[STUDY MATERIAL — start]

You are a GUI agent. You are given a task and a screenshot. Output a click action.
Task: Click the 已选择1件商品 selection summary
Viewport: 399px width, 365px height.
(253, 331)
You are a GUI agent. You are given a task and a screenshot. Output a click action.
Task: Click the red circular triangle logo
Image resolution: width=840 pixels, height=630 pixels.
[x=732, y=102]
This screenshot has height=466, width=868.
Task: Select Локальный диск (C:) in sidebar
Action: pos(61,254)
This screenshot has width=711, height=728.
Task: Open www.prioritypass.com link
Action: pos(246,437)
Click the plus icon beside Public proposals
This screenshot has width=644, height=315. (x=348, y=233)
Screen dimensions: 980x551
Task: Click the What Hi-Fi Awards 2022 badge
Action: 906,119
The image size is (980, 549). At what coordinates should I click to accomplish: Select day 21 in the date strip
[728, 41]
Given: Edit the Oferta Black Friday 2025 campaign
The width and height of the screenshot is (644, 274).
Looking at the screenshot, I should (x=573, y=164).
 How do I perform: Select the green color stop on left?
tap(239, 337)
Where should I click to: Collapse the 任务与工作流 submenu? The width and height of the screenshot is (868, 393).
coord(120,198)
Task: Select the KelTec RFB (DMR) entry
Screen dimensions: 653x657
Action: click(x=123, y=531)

[STUDY MATERIAL — finish]

- YOUR OBJECTIVE
Would you write down every record again, exactly?

- EXERCISE OUTPUT
You are a GUI agent. You are given a task and a screenshot. Output a click action.
Task: Click the 已选择1件商品 selection summary
Viewport: 399px width, 365px height.
(253, 331)
You are a GUI agent. You are given a task and a screenshot. Output a click action.
Task: Click the red circular triangle logo
Image resolution: width=840 pixels, height=630 pixels.
[x=732, y=102]
This screenshot has height=466, width=868.
Task: Select Локальный диск (C:) in sidebar
Action: pos(61,254)
This screenshot has width=711, height=728.
Task: Open www.prioritypass.com link
Action: pos(246,437)
Click the plus icon beside Public proposals
This screenshot has width=644, height=315. (x=348, y=233)
Screen dimensions: 980x551
Task: Click the What Hi-Fi Awards 2022 badge
Action: 906,119
The image size is (980, 549). At what coordinates should I click to accomplish: Select day 21 in the date strip
[728, 41]
Given: Edit the Oferta Black Friday 2025 campaign
The width and height of the screenshot is (644, 274).
Looking at the screenshot, I should (x=573, y=164).
 How do I perform: Select the green color stop on left?
tap(239, 337)
Where should I click to: Collapse the 任务与工作流 submenu? The width and height of the screenshot is (868, 393).
coord(120,198)
Task: Select the KelTec RFB (DMR) entry
Screen dimensions: 653x657
Action: click(x=123, y=531)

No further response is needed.